I know that residents have heard more than once from district administration about the “changing demographics” in Greendale. Despite the demographic shift, senior citizens remain one demographic that can be counted on to vote in our Village.
It is also the single demographic that is likely to be most impacted by any move of voting. The law says that elections must be held in locations that meet specific standards, related to accessibility and parking for the disabled and elderly. The Village has previously said that the removal of voting from schools could disenfranchise voters.
Greendale already has been in the news over accessibility issues at Southridge Mall. After nearly a year of protests, Southridge Mall officials said in May that they will consider moving a controversial bus stop at the mall that drew the ire of metro-Milwaukee accessibility advocates.
It is an issue our Village leaders and most residents haven’t wanted to touch with a ten foot pole. Greendalers will remember that the renovations at Southridge were partially financed with resident tax dollars using a TIF district.
If the trustees agree to move voting from the elementary schools, there will be other unintended consequences. It makes me wonder if some Village leaders have thought this thing through.
Surely the district knows that voters are more likely to support a school funding proposal if they are casting a ballot in a school.
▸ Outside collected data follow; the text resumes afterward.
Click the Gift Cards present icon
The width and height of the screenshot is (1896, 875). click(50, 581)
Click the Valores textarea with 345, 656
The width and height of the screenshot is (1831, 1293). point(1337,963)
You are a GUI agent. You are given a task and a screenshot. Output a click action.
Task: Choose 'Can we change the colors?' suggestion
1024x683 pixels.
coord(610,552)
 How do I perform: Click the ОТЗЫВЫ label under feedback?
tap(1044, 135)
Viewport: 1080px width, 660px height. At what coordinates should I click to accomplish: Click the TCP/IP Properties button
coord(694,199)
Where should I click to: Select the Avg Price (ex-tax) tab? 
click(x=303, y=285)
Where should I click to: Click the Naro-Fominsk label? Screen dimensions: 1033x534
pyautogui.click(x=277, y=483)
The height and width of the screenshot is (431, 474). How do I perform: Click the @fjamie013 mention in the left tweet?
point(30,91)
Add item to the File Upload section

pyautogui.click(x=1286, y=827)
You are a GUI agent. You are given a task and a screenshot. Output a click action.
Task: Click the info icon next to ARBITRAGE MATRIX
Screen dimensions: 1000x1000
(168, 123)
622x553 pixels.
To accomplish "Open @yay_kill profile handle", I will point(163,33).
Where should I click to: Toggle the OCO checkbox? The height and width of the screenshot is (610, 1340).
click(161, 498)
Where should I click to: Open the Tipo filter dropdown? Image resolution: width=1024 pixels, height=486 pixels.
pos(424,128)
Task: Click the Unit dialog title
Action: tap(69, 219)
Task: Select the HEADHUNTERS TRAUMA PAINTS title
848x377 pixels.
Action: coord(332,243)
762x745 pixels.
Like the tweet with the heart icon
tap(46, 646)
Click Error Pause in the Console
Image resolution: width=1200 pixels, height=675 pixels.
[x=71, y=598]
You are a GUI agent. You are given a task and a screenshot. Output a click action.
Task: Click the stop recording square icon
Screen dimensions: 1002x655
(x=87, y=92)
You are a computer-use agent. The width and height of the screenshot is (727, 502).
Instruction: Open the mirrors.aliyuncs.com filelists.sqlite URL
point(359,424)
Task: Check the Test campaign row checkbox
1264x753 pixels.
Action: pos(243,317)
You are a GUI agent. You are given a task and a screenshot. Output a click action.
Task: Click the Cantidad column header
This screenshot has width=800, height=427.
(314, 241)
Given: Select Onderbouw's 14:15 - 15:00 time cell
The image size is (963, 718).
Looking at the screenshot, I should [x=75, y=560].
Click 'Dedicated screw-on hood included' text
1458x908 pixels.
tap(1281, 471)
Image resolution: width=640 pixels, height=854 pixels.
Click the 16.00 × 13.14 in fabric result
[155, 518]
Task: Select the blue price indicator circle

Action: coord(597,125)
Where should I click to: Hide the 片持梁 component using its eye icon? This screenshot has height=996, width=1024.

As a district that has become increasingly inward looking in recent years, they couldn’t have missed that this move clearly engages and divides residents beyond the district’s core stakeholders.
The trustees must understand that their vote — either way — will likely have consequences in the Spring elections of 2015. I would wager that at least some trustees are not exactly thrilled to have this issue thrown on their doorstep.
In the end, I believe that the rights of children to safety and of electors to a simple voting process can and must coexist. I agree with those who say that the heart of our community should also be home to an act that is at the heart of our democracy.
There must be a common sense solution that resolves the concerns on both sides. We should urge our trustees and Village leaders to find it. Try harder. That is the Greendale way.